The IBL’s research sits at the intersection of physics, biology, chemistry and data science with a primary research focus on developing non-invasive, label-free, high resolution optical techniques for 

• Rapid identification of Antimicrobial Resistance (AMR) using heavy water labelling. 

• Single-Cell Metabolomics for visualizing de novo synthesis of metabolites through stable isotope labelling. 

• Raman hyperspectral imaging to visualize single and chemically heterogeneous microplastics from environmental sources.

• Integrating multivariate unmixing algorithms and deep learning to process complex hyperspectral datasets for better spatial mapping of cellular components.

We study how the brain responds to stress and why some people develop depression, dementia, or other brain disorders upon exposure to chronic stress.

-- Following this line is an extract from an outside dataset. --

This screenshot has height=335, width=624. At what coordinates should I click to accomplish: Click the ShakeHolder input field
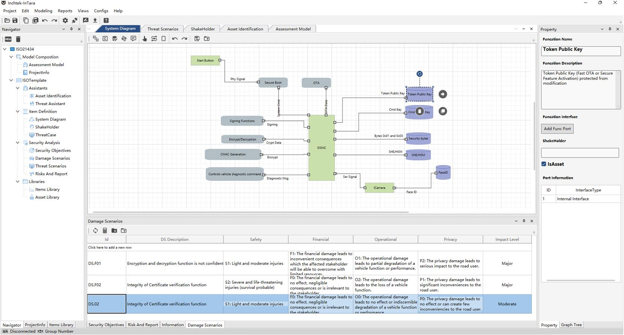580,152

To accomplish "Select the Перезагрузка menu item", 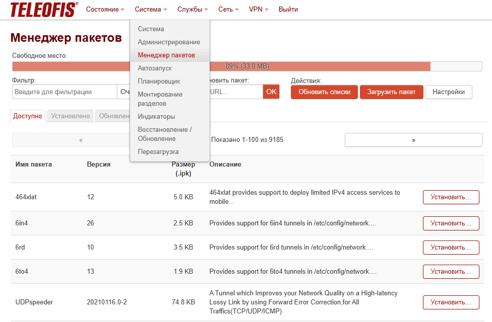I will point(158,151).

We are especially interested in understanding how early-life adversity, stressful experiences and stress hormones affect long-term mental health and makes us vulnerable to various neurodegenerative disorders.

One of our key research areas focuses on astrocytes—a type of brain cell that was once thought to be just a “support cell,” but is now known to play a critical role in brain function, mood, memory, and neurodegenerative diseases like Stroke, Alzheimer’s and Parkinson’s disease.

We use a combination of molecular biology, cell biology, behavioral and computational techniques to understand how brain cells grow, communicate, and survive under stress. Our goal is to discover the biological mechanisms that make the brain vulnerable to diseases—and importantly, to find ways to prevent these conditions before they begin.